Deck the halls
It is December, let the festive season begin!
There are many parts of this time of year that I enjoy, the sparkly lights that make the darkness a little more bearable, the abundance of hot chocolate options, stodgy foods, and the fact that for many of us it’s a holiday and a chance to have a few days off with few expectations.
It is a time for friends and family, first and foremost. After that, if you are lucky enough, there is simply a few days of doing comparably nothing except staying warm and eating too much food.
This year, as we have for the last few years, my family are limiting the number of presents we buy. None of us really need anything, so the most recent addition to the family is where we focus and no doubt my wonderful niece will be spoiled rotten. Part of me hopes not too much though; is it too early to start reducing the expectation that Christmas Day is all about many many presents, and lots more stuff? Perhaps, she’s not even four years old but still, perhaps.
Mindful purchases will be made, and again I will fight the desire towards excess (I still have three bottles of Baileys from last year) but know it is part and parcel, manufactured or not, of the season.
There will be gatherings throughout this time, families will come together, friends will catch up after far too long apart, and the comfort those activities bring only adds to the sense of comfort and warmth and love.
We will get a tree and decorate it, we will string lights up to proclaim our happiness, and confess our luck all the while counting our many many blessings and all the shapes and forms in which they are delivered.

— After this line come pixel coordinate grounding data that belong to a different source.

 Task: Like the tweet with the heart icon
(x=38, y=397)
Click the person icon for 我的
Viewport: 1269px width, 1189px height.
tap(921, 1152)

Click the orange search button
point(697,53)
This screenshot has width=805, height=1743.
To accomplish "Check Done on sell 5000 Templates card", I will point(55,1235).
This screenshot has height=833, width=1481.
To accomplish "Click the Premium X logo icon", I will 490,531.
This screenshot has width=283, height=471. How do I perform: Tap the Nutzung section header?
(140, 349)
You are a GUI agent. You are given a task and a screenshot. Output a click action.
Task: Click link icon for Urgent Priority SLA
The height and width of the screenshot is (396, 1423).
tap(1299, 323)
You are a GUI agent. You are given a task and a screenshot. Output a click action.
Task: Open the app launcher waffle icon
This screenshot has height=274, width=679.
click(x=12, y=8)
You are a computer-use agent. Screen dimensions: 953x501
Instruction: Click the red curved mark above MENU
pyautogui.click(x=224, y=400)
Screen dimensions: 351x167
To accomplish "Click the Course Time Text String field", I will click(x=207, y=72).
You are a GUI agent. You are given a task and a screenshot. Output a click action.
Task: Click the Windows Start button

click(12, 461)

And all too soon it will be over, 2020 will have arrived we will start searching for new distractions and invariably end up back in the same routines as before.
Ohhh to find a way to hold on to the quiet joy that December holds, the gentle uplift of the soul by all those coloured lights bedecking halls, gardens, and buildings, the cheery optimism of Christmas songs.
Thoughts too for those less fortunate, and a desire to retain the awareness of those who need a little help and support throughout the year, even whilst it is keenly felt in the cold winds and frosts of our winter.
I’ve always liked December and the sense of joy and silliness it allows, adults can indulge their more childish impulses (yes, I have trifle for breakfast on Boxing Day!) whilst indulge their children even more. Pets are pampered and spoiled and everything feels a little more relaxed, almost like the relief of getting through to the end of another year is lifting from all of us.
I hope for snow to walk in on a frosty winters morning as much as I loathe the messy slush it becomes. I long for my childhoods of sneaking chocolates from the Xmas tree, and the open fire in our living room. I look forward to laughing long and hard, making the most of the short time that we all come together in one place for a while; even though the jokes are old they are ours and always raise a smile.
I realise that the mere contemplation of all of this is making me smile.
It’s the most wonderful time of the year.